Explanation: ***1, 2 and 4*** - The **Physical Quality of Life Index (PQLI)** is a composite index that measures the quality of life based on three specific indicators: infant mortality, life expectancy at age one, and literacy. - These indicators were chosen to reflect basic human needs and achievements independent of economic production. *1, 2 and 3* - This option incorrectly includes **per capita income** as an indicator.
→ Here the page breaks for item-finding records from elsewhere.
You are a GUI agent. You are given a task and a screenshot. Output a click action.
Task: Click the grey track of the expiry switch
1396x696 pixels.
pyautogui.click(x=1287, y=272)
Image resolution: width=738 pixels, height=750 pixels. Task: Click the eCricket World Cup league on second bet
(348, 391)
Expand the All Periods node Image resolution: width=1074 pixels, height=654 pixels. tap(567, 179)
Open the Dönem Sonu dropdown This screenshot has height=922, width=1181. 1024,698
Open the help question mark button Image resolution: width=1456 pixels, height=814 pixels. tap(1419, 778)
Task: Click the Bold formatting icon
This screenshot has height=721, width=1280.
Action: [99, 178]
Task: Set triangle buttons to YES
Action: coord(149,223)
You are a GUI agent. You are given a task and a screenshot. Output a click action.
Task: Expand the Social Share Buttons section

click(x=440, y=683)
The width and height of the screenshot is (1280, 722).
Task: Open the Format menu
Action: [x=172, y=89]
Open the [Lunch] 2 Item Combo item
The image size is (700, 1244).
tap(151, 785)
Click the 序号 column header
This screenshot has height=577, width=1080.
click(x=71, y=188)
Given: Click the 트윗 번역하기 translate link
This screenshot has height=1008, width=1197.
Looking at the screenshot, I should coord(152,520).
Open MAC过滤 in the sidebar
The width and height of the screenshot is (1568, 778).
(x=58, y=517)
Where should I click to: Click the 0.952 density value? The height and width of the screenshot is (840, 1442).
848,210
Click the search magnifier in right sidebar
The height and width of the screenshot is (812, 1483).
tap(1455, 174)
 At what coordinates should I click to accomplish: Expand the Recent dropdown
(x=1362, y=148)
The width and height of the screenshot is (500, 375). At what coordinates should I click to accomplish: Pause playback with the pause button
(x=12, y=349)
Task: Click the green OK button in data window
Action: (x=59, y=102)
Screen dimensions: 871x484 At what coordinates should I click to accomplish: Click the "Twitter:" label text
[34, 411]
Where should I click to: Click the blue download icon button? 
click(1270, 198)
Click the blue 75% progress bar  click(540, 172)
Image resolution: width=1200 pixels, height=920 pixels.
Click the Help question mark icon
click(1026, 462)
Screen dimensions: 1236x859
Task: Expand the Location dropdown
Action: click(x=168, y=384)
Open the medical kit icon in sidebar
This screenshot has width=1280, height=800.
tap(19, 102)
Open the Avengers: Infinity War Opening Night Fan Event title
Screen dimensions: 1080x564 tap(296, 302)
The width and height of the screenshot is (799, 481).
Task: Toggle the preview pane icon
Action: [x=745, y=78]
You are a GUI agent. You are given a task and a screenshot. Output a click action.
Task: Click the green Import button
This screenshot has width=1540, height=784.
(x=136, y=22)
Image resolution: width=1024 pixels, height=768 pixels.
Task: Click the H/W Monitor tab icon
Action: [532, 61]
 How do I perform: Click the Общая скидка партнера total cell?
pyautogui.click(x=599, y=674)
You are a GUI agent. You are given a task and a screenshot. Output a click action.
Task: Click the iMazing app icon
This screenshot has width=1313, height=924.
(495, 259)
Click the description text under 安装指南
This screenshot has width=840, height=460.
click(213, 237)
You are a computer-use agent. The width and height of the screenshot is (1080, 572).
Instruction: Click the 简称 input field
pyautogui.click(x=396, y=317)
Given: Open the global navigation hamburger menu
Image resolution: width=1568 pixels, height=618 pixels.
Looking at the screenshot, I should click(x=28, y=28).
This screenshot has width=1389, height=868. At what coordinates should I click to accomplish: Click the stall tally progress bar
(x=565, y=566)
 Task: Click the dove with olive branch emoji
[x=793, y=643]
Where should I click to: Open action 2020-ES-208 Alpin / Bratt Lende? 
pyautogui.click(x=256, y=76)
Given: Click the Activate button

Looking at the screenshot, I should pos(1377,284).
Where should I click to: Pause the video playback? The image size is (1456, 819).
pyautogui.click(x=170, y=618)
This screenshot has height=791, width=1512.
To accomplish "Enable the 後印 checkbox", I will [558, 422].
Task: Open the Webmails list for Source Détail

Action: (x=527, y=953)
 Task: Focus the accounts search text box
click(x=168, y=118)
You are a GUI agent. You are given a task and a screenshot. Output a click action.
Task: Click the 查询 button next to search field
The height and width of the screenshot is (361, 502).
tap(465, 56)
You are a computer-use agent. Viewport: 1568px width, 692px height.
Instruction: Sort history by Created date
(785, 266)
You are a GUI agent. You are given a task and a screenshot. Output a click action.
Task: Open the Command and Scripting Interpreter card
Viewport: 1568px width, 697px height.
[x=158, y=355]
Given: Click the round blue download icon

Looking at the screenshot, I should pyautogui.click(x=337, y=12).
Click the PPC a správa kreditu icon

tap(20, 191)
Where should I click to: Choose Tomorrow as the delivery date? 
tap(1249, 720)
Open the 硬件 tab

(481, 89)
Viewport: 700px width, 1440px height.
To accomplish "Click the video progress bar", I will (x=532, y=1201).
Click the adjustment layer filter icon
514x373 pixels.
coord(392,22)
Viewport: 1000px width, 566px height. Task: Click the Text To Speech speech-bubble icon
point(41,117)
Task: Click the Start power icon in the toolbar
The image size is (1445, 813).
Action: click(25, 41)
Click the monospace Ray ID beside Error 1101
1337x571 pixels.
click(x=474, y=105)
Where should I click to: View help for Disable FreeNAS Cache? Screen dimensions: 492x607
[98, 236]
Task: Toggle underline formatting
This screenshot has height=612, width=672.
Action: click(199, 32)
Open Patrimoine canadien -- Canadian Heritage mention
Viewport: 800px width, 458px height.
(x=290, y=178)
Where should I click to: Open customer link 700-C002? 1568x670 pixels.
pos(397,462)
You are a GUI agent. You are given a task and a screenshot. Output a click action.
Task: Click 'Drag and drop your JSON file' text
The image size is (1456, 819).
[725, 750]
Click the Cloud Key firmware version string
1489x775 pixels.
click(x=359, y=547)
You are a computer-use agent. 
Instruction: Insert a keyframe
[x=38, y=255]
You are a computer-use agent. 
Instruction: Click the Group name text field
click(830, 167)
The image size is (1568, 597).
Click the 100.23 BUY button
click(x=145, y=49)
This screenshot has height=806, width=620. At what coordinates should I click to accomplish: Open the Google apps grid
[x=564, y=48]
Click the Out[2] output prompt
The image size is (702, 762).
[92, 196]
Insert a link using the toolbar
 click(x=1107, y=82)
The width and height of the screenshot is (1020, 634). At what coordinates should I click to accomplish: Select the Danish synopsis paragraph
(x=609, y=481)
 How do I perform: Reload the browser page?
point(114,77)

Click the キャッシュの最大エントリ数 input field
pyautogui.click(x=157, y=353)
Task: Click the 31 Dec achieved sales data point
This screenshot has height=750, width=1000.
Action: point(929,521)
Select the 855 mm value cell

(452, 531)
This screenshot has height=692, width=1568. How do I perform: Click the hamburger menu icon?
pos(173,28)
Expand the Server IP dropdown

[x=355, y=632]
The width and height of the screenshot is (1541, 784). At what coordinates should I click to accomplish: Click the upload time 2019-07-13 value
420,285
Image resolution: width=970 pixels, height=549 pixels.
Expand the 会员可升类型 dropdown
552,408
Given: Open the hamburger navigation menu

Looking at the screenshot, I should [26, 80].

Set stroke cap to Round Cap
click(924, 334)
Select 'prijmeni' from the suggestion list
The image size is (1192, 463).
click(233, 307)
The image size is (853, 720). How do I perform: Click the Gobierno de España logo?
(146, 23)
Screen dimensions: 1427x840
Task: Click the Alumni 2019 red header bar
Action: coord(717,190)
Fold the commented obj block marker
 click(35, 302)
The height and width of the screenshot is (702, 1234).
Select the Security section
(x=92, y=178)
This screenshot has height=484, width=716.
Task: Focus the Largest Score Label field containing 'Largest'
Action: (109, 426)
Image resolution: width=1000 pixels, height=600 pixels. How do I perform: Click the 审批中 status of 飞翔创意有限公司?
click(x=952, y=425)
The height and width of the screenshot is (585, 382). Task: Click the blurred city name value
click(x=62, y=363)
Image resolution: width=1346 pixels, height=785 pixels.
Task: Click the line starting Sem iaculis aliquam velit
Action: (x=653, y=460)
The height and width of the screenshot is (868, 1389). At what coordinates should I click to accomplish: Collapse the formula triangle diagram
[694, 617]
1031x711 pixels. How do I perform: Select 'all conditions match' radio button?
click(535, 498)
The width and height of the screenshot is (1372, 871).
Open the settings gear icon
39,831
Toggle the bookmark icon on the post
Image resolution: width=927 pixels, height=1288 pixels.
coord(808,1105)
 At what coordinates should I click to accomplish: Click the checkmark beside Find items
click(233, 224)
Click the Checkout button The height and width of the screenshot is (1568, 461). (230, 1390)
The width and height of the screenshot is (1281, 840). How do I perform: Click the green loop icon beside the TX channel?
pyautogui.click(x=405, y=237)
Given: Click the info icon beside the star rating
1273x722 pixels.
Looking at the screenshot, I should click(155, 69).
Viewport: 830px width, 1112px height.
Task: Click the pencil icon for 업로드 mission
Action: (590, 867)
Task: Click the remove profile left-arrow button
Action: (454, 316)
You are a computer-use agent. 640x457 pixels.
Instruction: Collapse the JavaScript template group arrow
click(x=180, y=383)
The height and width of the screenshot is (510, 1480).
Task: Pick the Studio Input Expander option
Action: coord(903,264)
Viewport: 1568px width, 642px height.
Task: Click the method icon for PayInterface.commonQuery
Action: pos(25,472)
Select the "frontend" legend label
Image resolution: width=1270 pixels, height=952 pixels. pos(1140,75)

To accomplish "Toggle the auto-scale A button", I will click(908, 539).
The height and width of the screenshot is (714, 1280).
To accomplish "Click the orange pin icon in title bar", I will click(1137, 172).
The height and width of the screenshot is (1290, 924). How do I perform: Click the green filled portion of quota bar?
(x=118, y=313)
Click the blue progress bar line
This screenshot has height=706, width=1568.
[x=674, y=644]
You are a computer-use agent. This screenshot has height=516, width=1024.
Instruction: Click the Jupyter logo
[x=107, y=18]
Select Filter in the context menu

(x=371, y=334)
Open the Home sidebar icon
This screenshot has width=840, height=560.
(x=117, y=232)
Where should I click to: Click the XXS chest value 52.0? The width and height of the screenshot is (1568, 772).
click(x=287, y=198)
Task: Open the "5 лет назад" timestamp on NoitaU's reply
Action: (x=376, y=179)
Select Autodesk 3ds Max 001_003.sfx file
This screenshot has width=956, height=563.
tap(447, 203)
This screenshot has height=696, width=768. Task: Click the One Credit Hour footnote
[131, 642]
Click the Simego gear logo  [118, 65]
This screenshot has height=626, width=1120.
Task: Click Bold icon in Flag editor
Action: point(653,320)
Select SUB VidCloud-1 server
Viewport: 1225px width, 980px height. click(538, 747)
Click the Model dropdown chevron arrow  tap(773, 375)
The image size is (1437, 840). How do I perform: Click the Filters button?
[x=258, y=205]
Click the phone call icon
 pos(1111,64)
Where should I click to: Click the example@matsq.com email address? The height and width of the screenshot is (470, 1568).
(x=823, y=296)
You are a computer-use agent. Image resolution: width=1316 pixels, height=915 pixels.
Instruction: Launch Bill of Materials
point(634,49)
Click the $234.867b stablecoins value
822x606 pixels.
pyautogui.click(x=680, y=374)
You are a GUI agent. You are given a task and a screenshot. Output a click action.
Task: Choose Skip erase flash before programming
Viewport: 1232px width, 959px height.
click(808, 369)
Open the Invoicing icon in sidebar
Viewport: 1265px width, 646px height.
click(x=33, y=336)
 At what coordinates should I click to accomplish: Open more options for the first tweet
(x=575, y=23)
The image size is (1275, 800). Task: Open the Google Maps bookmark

The PQLI was developed as an alternative to economic measures like GDP or per capita income. - **Per capita income** is an economic indicator, whereas PQLI focuses on social indicators of well-being. *2, 3 and 4* - This option incorrectly includes **per capita income** and excludes **infant mortality**, which is a core component of the PQLI reflecting the health status of a population. - The PQLI specifically aims to capture non-economic aspects of development. *1, 3 and 4* - This option incorrectly includes **per capita income** and excludes **life expectancy at age one**, which is a critical health indicator in the PQLI. - PQLI specifically includes **life expectancy at age one** instead of other age groups to reflect achievements in reducing early childhood mortality and improving health.